Ecologically, C. wuzhishanensis and C. hainanica exemplify adaptive radiation within Hainan's Oil-camellias. Both decaploid species share a recent common ancestor yet occupy divergent niches: C. wuzhishanensis thrives > 780 m with smaller organs, suggesting specialization to stable high-elevation climates, whereas C. hainanica dominates lower elevations with larger capsules and higher seed yield (Fig. 5, Table 2). Economically, this divergence leads to complementary applications: the height and single-trunk growth of C. wuzhishanensis make it suitable for reforestation and urban landscaping, while its robust root system enables its use as an ideal rootstock for grafting other Camellia species introduced to the mountainous areas of Hainan. In contrast, C. hainanica remains crucial for traditional oil production. Future research should investigate the genomic basis of their polyploidy-mediated adaptation and resilience under climate change scenarios.

Figure 5. 

Comparison of loculicidal pericarps, loculicidal capsules, and seeds between C. wuzhishanensis and C. hainanica.

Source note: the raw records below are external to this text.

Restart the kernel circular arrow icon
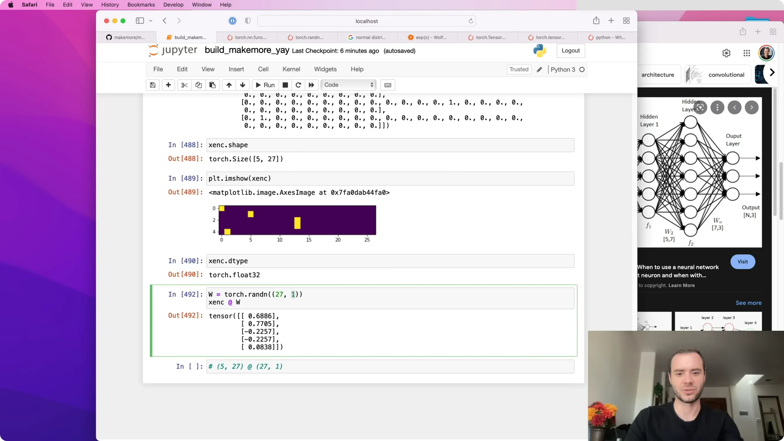Screen dimensions: 784x441 [298, 85]
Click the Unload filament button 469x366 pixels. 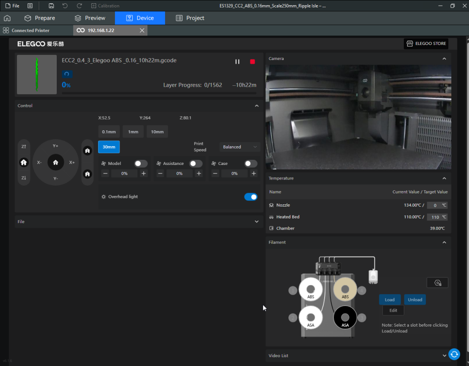click(x=415, y=299)
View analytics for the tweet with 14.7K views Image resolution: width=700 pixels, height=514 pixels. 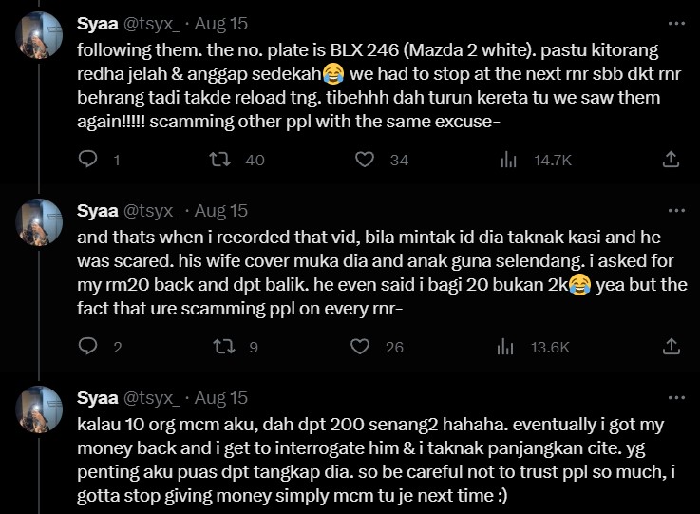point(508,160)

In conclusion, our study advances the taxonomic understanding of Hainan's Camellia diversity by integrating phylogenetic, morphological, and ecological evidence. While previous research has clarified the taxonomic status of C. hainanica within Hainan's Oil-camellias, our work further identifies C. wuzhishanensis as a distinct new species with unique evolutionary and ecological characteristics. The niche partitioning between C. wuzhishanensis and C. hainanica underscores their complementary economic potential—ranging from ecological restoration to high-value oil production. These findings not only expand the known diversity of Hainan's endemic Camellia but also provide a foundation for their conservation and sustainable use in both natural and cultivated landscapes.